_Task directions:_ Nothing in the records should change; write them all out again.

(Collected data entries)
□ □ □ □ □
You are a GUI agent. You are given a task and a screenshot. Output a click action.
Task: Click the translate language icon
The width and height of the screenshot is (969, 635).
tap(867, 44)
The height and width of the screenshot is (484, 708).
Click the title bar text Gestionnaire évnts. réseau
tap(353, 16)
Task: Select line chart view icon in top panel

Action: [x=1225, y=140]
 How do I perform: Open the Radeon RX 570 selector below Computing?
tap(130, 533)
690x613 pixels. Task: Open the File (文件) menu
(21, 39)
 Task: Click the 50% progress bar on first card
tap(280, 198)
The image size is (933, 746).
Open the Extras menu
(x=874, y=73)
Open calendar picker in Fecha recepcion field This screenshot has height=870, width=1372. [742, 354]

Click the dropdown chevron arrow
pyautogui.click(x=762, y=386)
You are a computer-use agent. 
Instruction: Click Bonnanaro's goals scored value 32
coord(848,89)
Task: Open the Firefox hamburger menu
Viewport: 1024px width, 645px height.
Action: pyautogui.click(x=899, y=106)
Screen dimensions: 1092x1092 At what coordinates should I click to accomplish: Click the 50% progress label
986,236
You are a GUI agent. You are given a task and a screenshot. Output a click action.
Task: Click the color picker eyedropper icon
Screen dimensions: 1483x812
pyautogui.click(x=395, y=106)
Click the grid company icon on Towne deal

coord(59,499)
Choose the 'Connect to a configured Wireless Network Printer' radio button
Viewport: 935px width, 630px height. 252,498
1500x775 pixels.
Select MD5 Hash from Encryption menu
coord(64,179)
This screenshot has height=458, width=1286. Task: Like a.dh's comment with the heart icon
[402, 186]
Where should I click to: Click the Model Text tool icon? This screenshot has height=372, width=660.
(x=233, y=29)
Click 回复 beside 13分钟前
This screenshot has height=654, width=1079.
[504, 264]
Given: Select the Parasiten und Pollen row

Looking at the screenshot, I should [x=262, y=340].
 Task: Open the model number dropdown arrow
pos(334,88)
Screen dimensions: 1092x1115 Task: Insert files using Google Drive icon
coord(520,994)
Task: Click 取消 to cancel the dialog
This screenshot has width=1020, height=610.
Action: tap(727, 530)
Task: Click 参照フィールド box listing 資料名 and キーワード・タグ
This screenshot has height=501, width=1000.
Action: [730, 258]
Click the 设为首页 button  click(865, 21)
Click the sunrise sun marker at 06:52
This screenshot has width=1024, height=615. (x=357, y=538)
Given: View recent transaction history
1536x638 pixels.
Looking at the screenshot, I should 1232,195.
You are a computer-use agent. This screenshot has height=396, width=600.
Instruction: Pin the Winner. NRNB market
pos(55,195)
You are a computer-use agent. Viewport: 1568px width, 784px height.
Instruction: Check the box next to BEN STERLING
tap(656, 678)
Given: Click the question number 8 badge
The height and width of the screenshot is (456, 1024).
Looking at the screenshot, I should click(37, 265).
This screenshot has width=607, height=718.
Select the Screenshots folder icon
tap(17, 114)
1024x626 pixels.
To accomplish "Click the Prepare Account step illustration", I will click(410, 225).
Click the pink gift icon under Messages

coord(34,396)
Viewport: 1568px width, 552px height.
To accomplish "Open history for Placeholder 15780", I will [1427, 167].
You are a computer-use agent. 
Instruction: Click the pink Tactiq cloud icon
□ □ □ □ □
_Worked solution:_
You are a GUI agent. You are given a task and a screenshot. Output a click action.
Task: Click the translate language icon
The width and height of the screenshot is (969, 635).
tap(867, 44)
The height and width of the screenshot is (484, 708).
Click the title bar text Gestionnaire évnts. réseau
tap(353, 16)
Task: Select line chart view icon in top panel

Action: [x=1225, y=140]
 How do I perform: Open the Radeon RX 570 selector below Computing?
tap(130, 533)
690x613 pixels. Task: Open the File (文件) menu
(21, 39)
 Task: Click the 50% progress bar on first card
tap(280, 198)
The image size is (933, 746).
Open the Extras menu
(x=874, y=73)
Open calendar picker in Fecha recepcion field This screenshot has height=870, width=1372. [742, 354]

Click the dropdown chevron arrow
pyautogui.click(x=762, y=386)
You are a computer-use agent. 
Instruction: Click Bonnanaro's goals scored value 32
coord(848,89)
Task: Open the Firefox hamburger menu
Viewport: 1024px width, 645px height.
Action: pyautogui.click(x=899, y=106)
Screen dimensions: 1092x1092 At what coordinates should I click to accomplish: Click the 50% progress label
986,236
You are a GUI agent. You are given a task and a screenshot. Output a click action.
Task: Click the color picker eyedropper icon
Screen dimensions: 1483x812
pyautogui.click(x=395, y=106)
Click the grid company icon on Towne deal

coord(59,499)
Choose the 'Connect to a configured Wireless Network Printer' radio button
Viewport: 935px width, 630px height. 252,498
1500x775 pixels.
Select MD5 Hash from Encryption menu
coord(64,179)
This screenshot has height=458, width=1286. Task: Like a.dh's comment with the heart icon
[402, 186]
Where should I click to: Click the Model Text tool icon? This screenshot has height=372, width=660.
(x=233, y=29)
Click 回复 beside 13分钟前
This screenshot has height=654, width=1079.
[504, 264]
Given: Select the Parasiten und Pollen row

Looking at the screenshot, I should [x=262, y=340].
 Task: Open the model number dropdown arrow
pos(334,88)
Screen dimensions: 1092x1115 Task: Insert files using Google Drive icon
coord(520,994)
Task: Click 取消 to cancel the dialog
This screenshot has width=1020, height=610.
Action: tap(727, 530)
Task: Click 参照フィールド box listing 資料名 and キーワード・タグ
This screenshot has height=501, width=1000.
Action: [730, 258]
Click the 设为首页 button  click(865, 21)
Click the sunrise sun marker at 06:52
This screenshot has width=1024, height=615. (x=357, y=538)
Given: View recent transaction history
1536x638 pixels.
Looking at the screenshot, I should 1232,195.
You are a computer-use agent. This screenshot has height=396, width=600.
Instruction: Pin the Winner. NRNB market
pos(55,195)
You are a computer-use agent. Viewport: 1568px width, 784px height.
Instruction: Check the box next to BEN STERLING
tap(656, 678)
Given: Click the question number 8 badge
The height and width of the screenshot is (456, 1024).
Looking at the screenshot, I should click(37, 265).
This screenshot has width=607, height=718.
Select the Screenshots folder icon
tap(17, 114)
1024x626 pixels.
To accomplish "Click the Prepare Account step illustration", I will click(410, 225).
Click the pink gift icon under Messages

coord(34,396)
Viewport: 1568px width, 552px height.
To accomplish "Open history for Placeholder 15780", I will [1427, 167].
You are a computer-use agent. 
Instruction: Click the pink Tactiq cloud icon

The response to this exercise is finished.